Patrick McDowell, Christine Terranova, Kuo-Pao Yang

Department of Computer Science Southeastern Louisiana University Hammond, LA 70402 USA

Abstract The intent of this paper is to present a method for the automated grading of language-independent code segments in computer science classes. The proposed grading tool focuses on the overall structure and logic of the code segment rather than on the syntax or formatting constraints that exist within specific programming languages. For that purpose, when a student inputs code, that code is first processed into a standardized pseudo-code before analysis of the code is performed and a grade is outputted. Currently, a sliding correlation is used to measure the accuracy of the inputted code compared to an answer key (key code). The correlation is performed on the entire block of code using condition statements and loops as peaks in the processing phase. The output of the grading tool will yield a value between 0 and 1 that can be converted to a point or percentage value depending on an instructor's preference.

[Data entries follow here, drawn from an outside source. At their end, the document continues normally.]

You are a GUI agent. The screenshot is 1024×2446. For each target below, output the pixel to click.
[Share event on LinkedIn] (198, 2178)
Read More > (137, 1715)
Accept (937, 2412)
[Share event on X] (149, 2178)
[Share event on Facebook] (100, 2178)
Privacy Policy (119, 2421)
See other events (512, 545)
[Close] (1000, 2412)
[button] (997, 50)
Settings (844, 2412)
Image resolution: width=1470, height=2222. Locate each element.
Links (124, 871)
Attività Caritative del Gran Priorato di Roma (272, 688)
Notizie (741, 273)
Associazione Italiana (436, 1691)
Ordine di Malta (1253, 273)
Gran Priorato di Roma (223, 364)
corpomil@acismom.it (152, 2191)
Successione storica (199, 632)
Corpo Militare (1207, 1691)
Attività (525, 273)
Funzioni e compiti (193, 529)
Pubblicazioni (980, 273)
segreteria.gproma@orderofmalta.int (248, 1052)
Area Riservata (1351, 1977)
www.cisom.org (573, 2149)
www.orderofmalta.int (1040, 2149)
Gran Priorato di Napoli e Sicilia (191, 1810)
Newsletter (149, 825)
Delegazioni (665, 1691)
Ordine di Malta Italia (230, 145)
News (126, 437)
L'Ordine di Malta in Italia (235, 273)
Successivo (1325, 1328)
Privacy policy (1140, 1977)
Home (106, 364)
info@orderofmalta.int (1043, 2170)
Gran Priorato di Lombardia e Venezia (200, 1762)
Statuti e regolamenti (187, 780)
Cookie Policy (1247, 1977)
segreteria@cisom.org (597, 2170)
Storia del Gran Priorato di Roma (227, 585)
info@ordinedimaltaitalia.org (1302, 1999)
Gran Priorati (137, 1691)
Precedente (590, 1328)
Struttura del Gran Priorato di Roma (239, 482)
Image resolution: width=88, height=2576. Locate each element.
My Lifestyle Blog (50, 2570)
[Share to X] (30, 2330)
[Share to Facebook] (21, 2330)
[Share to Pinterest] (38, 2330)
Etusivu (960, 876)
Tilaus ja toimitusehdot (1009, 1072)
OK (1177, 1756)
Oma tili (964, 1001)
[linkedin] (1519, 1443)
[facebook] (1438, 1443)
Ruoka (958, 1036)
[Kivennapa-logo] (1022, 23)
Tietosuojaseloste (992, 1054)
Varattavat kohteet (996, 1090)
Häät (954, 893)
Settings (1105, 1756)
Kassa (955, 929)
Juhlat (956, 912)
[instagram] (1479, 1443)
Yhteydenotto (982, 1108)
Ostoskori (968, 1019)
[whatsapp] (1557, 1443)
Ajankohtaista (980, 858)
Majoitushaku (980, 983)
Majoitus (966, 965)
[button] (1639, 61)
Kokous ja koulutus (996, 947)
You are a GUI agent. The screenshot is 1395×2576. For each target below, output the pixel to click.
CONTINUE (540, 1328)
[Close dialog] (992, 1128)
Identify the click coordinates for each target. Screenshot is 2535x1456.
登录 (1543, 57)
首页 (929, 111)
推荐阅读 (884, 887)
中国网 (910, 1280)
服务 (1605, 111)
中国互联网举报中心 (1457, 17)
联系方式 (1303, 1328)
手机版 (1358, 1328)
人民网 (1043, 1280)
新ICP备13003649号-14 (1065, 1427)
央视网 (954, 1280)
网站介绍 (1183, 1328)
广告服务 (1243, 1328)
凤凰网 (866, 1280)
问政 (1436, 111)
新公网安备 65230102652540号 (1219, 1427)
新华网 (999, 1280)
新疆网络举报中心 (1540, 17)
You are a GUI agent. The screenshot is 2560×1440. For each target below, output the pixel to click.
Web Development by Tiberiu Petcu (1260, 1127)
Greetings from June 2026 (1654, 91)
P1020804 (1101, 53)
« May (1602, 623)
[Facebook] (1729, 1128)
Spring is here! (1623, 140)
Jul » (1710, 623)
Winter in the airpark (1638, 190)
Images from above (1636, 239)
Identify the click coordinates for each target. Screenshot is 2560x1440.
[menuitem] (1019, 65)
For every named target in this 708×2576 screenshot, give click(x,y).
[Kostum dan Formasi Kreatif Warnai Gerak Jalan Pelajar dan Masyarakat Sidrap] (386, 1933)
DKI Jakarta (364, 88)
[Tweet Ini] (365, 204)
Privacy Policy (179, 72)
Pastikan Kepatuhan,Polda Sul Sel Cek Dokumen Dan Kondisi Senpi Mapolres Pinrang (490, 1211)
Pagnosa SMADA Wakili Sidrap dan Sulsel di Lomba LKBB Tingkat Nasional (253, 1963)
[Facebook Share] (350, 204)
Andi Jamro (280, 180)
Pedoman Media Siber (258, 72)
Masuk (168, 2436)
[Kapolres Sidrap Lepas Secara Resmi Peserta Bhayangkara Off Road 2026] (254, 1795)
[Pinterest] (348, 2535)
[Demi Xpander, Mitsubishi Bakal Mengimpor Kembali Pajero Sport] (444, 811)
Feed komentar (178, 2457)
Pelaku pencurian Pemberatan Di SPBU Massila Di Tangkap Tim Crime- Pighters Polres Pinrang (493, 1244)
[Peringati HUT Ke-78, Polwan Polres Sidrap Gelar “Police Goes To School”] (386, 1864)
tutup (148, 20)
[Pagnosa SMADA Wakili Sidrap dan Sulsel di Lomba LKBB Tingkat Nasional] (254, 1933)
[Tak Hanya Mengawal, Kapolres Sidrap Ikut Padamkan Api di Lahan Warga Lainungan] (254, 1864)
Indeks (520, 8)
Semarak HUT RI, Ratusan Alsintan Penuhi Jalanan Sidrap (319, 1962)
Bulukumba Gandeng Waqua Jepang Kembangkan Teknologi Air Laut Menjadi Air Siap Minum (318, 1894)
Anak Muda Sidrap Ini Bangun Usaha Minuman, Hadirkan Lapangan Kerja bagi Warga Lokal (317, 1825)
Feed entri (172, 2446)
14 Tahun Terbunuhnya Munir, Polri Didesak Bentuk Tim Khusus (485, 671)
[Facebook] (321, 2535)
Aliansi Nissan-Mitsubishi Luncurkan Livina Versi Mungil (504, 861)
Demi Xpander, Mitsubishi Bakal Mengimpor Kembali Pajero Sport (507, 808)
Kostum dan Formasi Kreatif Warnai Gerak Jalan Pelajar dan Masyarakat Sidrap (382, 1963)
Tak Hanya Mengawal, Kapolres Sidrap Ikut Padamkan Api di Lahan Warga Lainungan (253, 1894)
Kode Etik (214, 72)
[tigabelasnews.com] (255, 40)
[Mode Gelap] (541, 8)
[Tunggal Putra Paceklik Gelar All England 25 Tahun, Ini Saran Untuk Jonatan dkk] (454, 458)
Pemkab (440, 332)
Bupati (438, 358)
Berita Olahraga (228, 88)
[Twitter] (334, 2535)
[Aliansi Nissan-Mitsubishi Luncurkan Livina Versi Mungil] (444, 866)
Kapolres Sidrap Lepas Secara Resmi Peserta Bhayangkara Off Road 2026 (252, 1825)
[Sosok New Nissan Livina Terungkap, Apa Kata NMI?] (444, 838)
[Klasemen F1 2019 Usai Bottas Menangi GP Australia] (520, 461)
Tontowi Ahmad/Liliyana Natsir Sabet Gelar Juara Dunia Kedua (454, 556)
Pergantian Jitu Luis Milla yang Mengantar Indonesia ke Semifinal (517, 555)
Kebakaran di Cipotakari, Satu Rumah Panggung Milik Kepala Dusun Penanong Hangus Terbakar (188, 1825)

Keywords- Automated grading, pseudo code analysis


    Although enrollment in computer science courses has been on the rise, the number of faculty positions in the discipline has not increased in proportion [1]. To accommodate for this, many faculty are forced to expand their work loads and to handle larger class sizes more often than not [2]. Increasing the capacity of each course and then having to teach more of those courses have encouraged some faculty to search for methods that will lessen grading time while still providing thorough assessments.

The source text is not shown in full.